Daily Breeze (Torrance)

No plans to widen 5 Freeway through Camp Pendleton

- To ask Honk questions, reach him at honk@ ocregister.com. He only answers those that are published. To see Honk online: ocregister.com/ tag/honk. Twitter: @ OCRegister­Honk

QHi, Honk! Curious minds want to know what gives with the traffic on the 5 Freeway south of San Clemente to anywhere in San Diego County. It used to be bad only on Saturday mornings in the summertime. Now it seems like there’s never a time without stop-and-go traffic to about Oceanside. Worst on Saturdays and bad most Friday afternoons. Northbound is bad on Sundays. — Teresa Hagel, Laguna Niguel

AThe ol’ Honkmobile makes that trek often on Saturdays, and although the handsome devil behind the wheel enjoys glancing out at Camp Pendleton and the magnificen­t Pacific, it does tend to be a slog.

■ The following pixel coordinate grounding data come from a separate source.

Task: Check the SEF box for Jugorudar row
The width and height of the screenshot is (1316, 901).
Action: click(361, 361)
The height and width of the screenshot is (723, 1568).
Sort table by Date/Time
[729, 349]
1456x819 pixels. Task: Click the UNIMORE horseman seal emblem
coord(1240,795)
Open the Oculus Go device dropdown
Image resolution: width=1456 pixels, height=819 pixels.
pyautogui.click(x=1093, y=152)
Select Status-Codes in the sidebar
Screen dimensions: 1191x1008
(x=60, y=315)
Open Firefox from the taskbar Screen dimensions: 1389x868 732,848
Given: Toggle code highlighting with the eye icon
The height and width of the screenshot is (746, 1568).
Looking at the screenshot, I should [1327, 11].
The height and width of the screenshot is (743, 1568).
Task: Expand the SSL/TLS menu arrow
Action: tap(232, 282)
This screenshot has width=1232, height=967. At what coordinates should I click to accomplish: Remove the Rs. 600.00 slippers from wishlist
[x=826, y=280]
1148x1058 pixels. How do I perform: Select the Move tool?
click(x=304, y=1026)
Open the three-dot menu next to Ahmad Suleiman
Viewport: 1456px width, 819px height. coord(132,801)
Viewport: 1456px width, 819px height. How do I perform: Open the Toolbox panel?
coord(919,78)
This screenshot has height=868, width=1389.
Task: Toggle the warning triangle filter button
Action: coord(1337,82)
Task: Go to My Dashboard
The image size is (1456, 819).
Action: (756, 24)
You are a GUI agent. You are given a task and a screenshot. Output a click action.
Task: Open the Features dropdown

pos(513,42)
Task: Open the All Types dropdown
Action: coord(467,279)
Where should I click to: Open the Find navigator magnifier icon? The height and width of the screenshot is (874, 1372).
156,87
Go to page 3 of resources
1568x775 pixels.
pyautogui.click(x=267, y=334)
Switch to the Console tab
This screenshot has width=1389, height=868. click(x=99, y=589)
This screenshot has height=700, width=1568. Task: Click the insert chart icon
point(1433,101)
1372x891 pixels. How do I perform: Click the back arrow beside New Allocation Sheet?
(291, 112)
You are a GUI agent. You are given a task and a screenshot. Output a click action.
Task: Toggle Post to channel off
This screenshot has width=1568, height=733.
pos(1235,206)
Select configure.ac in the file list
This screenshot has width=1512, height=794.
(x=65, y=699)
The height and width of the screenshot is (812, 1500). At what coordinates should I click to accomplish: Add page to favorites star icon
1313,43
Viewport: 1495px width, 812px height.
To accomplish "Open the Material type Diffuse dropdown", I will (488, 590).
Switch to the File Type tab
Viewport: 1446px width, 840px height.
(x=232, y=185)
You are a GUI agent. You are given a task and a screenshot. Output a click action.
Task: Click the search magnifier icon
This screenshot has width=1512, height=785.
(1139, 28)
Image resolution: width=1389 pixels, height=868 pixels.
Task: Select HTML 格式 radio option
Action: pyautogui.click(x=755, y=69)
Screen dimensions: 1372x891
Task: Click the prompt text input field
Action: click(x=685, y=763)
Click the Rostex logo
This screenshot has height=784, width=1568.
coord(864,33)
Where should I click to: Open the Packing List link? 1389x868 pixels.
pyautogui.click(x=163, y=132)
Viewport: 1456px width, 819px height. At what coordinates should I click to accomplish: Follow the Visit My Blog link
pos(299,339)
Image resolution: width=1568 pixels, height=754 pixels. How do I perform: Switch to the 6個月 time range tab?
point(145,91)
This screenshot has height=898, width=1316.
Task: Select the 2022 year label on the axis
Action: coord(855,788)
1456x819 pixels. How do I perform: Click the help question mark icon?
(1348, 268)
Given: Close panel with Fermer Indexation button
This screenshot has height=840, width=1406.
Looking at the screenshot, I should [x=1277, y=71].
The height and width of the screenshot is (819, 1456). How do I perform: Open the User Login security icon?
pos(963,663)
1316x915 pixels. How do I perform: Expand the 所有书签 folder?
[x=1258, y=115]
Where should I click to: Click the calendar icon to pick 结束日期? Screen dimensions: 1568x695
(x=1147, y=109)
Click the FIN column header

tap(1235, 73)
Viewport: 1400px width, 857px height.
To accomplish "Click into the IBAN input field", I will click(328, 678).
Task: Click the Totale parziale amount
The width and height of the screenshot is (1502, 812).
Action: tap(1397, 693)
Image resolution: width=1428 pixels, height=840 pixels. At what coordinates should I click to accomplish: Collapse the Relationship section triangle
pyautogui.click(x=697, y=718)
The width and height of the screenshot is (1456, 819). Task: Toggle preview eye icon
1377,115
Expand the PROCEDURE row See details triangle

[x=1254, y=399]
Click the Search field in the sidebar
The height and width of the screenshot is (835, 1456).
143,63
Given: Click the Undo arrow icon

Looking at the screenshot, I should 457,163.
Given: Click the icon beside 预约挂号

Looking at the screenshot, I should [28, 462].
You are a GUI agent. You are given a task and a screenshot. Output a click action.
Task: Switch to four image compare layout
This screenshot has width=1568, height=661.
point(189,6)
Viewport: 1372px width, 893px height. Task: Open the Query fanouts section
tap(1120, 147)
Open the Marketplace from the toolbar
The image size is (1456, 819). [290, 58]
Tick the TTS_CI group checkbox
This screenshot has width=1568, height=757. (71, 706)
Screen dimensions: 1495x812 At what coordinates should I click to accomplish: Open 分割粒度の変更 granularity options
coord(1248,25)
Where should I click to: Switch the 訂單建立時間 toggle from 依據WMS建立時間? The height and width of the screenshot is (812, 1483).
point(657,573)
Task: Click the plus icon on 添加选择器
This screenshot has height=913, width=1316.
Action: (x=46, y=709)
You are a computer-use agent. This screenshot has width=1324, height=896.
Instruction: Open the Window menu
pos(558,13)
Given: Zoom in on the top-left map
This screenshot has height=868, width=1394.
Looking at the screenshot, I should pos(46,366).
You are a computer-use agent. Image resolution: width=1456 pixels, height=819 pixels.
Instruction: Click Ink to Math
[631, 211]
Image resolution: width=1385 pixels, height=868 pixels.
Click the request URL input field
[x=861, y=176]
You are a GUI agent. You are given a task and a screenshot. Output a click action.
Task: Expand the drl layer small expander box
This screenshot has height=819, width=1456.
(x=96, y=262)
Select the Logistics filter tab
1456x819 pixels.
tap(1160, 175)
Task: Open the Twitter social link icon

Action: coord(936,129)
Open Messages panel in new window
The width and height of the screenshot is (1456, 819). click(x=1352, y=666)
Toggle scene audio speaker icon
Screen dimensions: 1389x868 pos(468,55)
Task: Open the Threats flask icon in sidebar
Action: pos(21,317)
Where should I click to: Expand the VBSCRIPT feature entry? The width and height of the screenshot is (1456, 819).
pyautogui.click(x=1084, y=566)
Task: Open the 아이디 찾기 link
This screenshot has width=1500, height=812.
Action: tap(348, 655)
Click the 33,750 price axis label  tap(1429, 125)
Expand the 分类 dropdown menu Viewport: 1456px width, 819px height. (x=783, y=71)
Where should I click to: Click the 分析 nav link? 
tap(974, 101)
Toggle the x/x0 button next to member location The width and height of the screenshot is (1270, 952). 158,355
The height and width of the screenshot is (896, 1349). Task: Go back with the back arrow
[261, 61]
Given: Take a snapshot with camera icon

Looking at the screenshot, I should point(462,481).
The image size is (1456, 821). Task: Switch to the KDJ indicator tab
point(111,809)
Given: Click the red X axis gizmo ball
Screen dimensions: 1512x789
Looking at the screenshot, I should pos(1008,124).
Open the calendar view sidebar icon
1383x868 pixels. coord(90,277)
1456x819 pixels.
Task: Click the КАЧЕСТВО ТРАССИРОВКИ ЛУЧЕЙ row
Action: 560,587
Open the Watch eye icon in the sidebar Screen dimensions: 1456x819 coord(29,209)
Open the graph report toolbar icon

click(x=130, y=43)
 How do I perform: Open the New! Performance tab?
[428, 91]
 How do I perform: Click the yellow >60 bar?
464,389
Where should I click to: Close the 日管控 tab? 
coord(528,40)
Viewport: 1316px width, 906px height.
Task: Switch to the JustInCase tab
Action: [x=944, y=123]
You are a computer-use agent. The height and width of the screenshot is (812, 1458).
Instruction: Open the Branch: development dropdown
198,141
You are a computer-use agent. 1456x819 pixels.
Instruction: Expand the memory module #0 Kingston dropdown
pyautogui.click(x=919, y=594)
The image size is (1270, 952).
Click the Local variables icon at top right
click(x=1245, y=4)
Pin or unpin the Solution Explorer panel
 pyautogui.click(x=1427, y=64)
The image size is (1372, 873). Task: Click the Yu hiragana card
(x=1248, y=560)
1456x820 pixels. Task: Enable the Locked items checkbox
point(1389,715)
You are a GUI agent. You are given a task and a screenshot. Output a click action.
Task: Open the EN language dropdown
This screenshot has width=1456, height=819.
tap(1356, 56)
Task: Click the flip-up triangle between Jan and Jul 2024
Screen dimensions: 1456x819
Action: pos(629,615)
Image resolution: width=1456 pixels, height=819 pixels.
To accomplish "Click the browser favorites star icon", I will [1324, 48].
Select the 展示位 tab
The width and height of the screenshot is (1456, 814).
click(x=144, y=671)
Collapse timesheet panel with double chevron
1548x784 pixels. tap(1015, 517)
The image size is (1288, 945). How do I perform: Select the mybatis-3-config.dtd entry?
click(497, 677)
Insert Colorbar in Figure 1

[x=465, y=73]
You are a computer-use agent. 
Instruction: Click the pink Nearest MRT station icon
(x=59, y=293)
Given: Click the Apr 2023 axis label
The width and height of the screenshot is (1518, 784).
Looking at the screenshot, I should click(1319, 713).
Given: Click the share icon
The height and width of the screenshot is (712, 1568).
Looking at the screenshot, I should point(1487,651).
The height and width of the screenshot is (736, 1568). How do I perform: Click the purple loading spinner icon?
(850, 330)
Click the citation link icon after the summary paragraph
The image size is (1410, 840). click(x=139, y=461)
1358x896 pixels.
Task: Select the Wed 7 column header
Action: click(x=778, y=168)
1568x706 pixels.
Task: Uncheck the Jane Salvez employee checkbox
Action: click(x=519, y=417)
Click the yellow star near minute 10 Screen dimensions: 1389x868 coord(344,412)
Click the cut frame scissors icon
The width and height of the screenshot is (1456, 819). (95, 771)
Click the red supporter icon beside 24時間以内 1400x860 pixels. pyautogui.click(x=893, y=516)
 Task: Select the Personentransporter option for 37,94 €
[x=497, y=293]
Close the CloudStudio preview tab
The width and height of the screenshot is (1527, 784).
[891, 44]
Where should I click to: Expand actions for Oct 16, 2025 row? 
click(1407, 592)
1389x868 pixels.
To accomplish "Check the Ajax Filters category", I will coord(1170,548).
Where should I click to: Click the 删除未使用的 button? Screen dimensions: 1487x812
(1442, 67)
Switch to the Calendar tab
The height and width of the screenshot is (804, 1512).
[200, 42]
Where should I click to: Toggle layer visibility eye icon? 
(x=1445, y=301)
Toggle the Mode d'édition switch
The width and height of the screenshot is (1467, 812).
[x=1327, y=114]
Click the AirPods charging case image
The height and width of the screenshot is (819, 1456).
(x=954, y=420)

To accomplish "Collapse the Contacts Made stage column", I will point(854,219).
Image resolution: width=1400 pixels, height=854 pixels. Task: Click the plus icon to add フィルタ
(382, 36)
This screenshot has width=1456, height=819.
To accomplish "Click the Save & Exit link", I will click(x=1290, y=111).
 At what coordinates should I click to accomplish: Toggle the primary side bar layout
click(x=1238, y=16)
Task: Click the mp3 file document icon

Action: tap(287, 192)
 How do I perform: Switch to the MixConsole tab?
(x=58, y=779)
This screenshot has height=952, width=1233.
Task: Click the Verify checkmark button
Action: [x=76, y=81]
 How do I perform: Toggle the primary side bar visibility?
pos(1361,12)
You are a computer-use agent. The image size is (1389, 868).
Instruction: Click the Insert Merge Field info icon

Hayden Manning, a Caltrans spokesman based in San Diego, says weekend traffic gets heavier this time of year and that stretch is absorbing even more vehicles with the lifting of COVID-19 restrictio­ns.

Honk has learned over the years that traffic can be clogged more than you would think by downstream trouble. Highway 78, which veers east off of the 5 Freeway in south Oceanside, might be in play here.

“We have noticed more vehicles traveling on southbound I-5 to eastbound SR-78, one of the most congested freeways in (San Diego) county,” Manning told Honk in an email. “There is a project to widen SR-78 … in the next few years.”

Hopefully that helps commuters a lot, Teresa, because …

“There are no current plans to widen I-5 through Camp Pendleton,” Manning said.

QDear Honk: With all due respect, I was very surprised and disappoint­ed in your answer in last week’s column about the highway speed limit when no signs are posted. I’m a 75-plus-yearold driver and I’ve always known about the prima facie speed limit in California. It’s one of the first things I picked up when I was learning to drive after I got a permit at age 151/2. I also remember this law being reduced to 55 mph on highways nationwide during the oil crisis of the ’70s. I fear this demonstrat­es another failure of driving schools, etc., in the education of new drivers. Which makes me wonder: Is the prima facie law mentioned in the California Driver Handbook?

— Conrad Neuamnn,

Huntington Beach

AWell, Conrad, get in line — Mrs. Honk was disappoint­ed with the ol’ Honkster last week, too, saying the salmon was overcooked.

Conrad is referring to Honk saying he had no idea how a motorist would know what the speed limit is on a divided highway without posted speed limit signs. He did go on to say that he looked into it, and a California Highway Patrol officer who doubles as a spokesman told him it is 65 mph in the Golden State for vehicles without trailers.

No, Conrad, the Driver Handbook in its 117 pages does not mention this law, although it does say that if there aren’t signs on a two-lane, undivided highway, the speed limit is 55.

What broached the question was the lack of signs on Los Patrones Parkway in south Orange County. The way Honk (clearly) sees it, if the CHP or any other agency is going to cite someone for speeding, or for going too slow, the driver deserves to see a speed limit sign every so often.

As mentioned here two weeks ago, several years after putting in Los Patrones the county is going to go ahead and put in some speed limit signs out there in the next month or two; it already had consulted with the CHP and determined some motorists might in fact be baffled.

FULL DISCLOSURE >> Honk surveyed his editor and Mrs. Honk on what they thought the speed limit is on divided highways, and they both said 65. But Honk thinks they just took half-court shots that happened to fall into the bucket.